Clermont-Ferrand 28° C
lundi 13 juillet

3 questions à Olivier Dondain

15h25 - 22 juin 2020
3 questions à Olivier Dondain
O. Dondain : « Nos réseaux ont tenu » (© D. Dalmasso)

Le Délégué régional Auvergne d'Orange dresse le bilan de la crise du Covid-19 chez l'opérateur et évoque le déploiement de la fibre sur la Métropole et le Puy-de-Dôme.

Comment s'est passée la période de confinement pour Orange ?

En tant qu'opérateur d'importance vitale, nous avons mis en place dès les premiers jours un plan de continuité de l'activité. Il fallait à la fois que nos réseaux tiennent, que nos clients, notamment dans le domaine de la santé, puissent poursuivre leur activité et enfin, que nos salariés soient préservés. Pour ces derniers, beaucoup d'entre eux ont été mis en télétravail afin d'assurer le service client et les ventes au téléphone ou par Internet. Une autre partie de nos salariés comme les techniciens sont restés au front afin de rétablir des lignes ou poursuivre le déploiement des réseaux. Pour permettre à nos agents de télétravailler, nous les avons équipés d'ordinateurs portables. En parallèle, nous avons déployé un process spécifique de S.A.V. auprès des hôpitaux et EHPAD.

Au niveau des réseaux, chez Orange, nous augmentons chaque année nos capacités de 40 %. L'évolution naturelle de la technologie nous pousse à faire cela. Nos clients ont de plus en plus besoin d'échanger des données Internet, ils ont des téléphones de plus en plus puissants, les envies de vidéo à la demande se développent, etc. Durant le confinement, les besoins ont augmenté d'un coup, pour tout le monde et tout le temps. Par exemple, nous avons multiplié par 3 l'usage du mobile au niveau de la voix, multiplié par 5 la consommation sur la messagerie WhatsApp, multiplié par 10 les usages de télétravail, fait + 40 % sur l'Internet. Tous nos réseaux ont tenu. Tant mieux. Orange a aussi boosté les capacités d'endroits stratégiques comme les câbles sous-marins qui relient l'Europe aux États-Unis. Il faut savoir qu'une grosse partie des flux internet transitent sur les serveurs de Facebook ou Netflix installés aux USA. Nous avons donc su livrer un service de qualité, aussi bien pour les services traitant les urgences que pour les différents abonnés et les entreprises. Aujourd'hui, nous déroulons notre plan de reprise d'activité qui va s'étaler sur plusieurs mois, même si nous n'avons jamais arrêté celle-ci. Nous avons simplement fermé nos boutiques pendant la durée du confinement. Nos clients ont pu nous joindre par Internet, sur orange.fr, ou par téléphone. Nos 500 boutiques françaises ont réouvert entre le 11 et le 31 mai avec bien sûr la mise en place des gestes barrières et la gestion des flux grâce au développement de la prise de rendez-vous. Naturellement, nos salariés réintègrent progressivement les sites de travail. Orange en Auvergne, c'est environ 1.000 collaborateurs.

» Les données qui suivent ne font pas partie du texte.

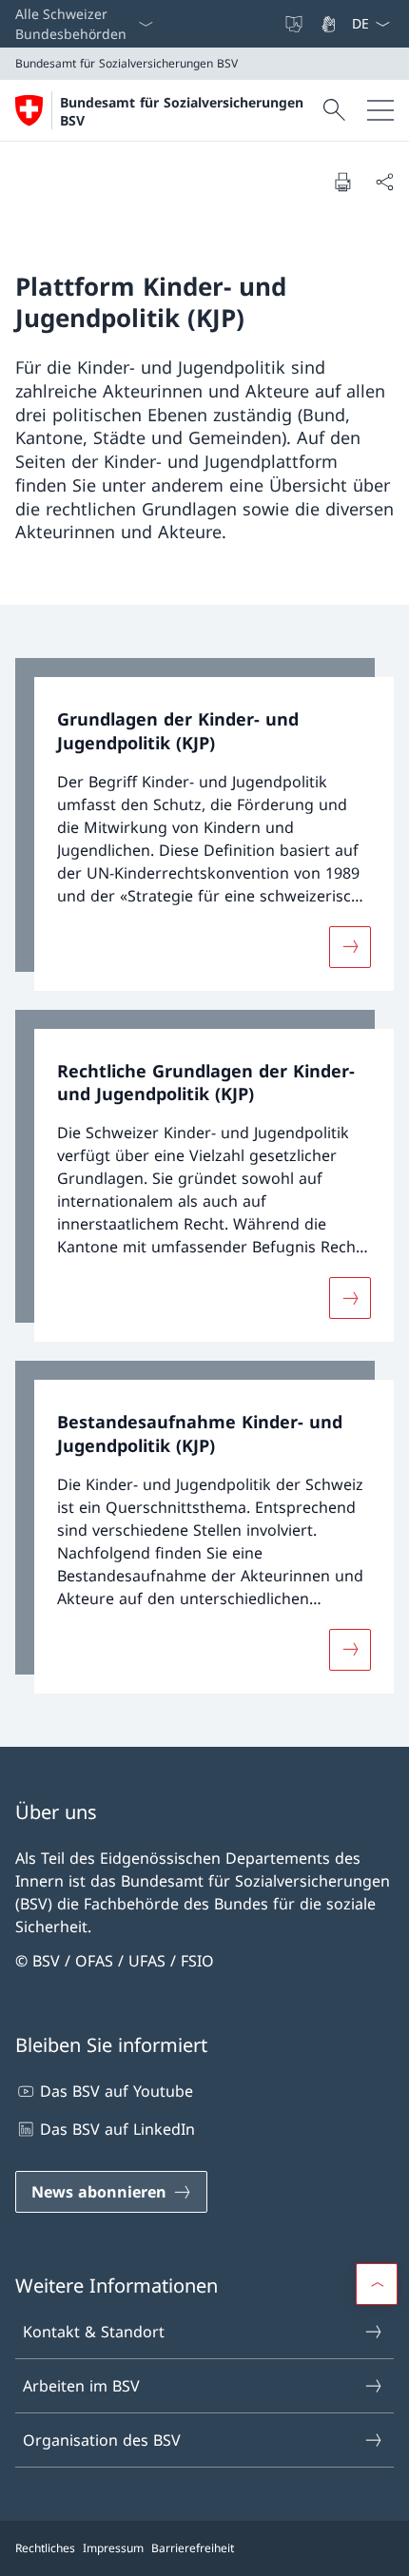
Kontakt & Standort (94, 2331)
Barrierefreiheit (192, 2548)
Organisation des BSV (102, 2440)
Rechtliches (45, 2548)
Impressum (113, 2548)
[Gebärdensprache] (330, 24)
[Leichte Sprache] (296, 24)
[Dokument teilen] (384, 182)
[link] (204, 824)
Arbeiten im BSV (81, 2385)
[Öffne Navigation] (380, 110)
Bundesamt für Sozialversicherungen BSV (181, 111)
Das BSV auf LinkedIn (117, 2129)
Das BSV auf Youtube (116, 2091)
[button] (377, 2284)
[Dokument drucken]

Où en êtes-vous du déploiement de la fibre dans le Puy-de-Dôme ?

En ce qui concerne la Métropole clermontoise, la bonne nouvelle, c'est que depuis le mois de mai, les 21 communes disposent de la fibre commercialisée. Les deux dernières communes ouvertes, Aulnat et Nohanent, l'ont été pendant la période de crise sanitaire. Aujourd'hui, plus de 50 % des logements de la Métropole sont éligibles, soit 102.000 logements au total. Durant cette crise, nous avons su produire 5.000 nouvelles prises entre le 1er avril et le 1er juin. Je rappelle que sur le territoire métropolitain, c'est Orange qui investit. Pour le reste du Puy-de-Dôme, l'investissement est réalisé par Auvergne Très Haut Débit. Il s'agit d'un réseau d'initiative public porté par la Région et les conseils départementaux. Mais Orange est ici chargé de déployer les infrastructures. Quand on additionne les deux secteurs, on arrive à 171.000 logements éligibles. Les dernières communes ouvertes sont Beaumont-les-Randan, Charbonnières-les-Varennes ou encore Marsac-en-Livradois.

Que peut-on dire sur la partie téléphonie mobile ?

Nous avons également progressé au cours des derniers mois avec l'ouverture de six nouveaux sites en 4G depuis le début de l'année sur le Puy-de-Dôme, dont Saulzet-le-Froid en mars. Toujours en 2020, nous avons passé 16 sites de 3G en 4G. Il s'agit par exemple d'Égliseneuve-d'Entraigues, Aydat ou encore Paslières, près de Thiers.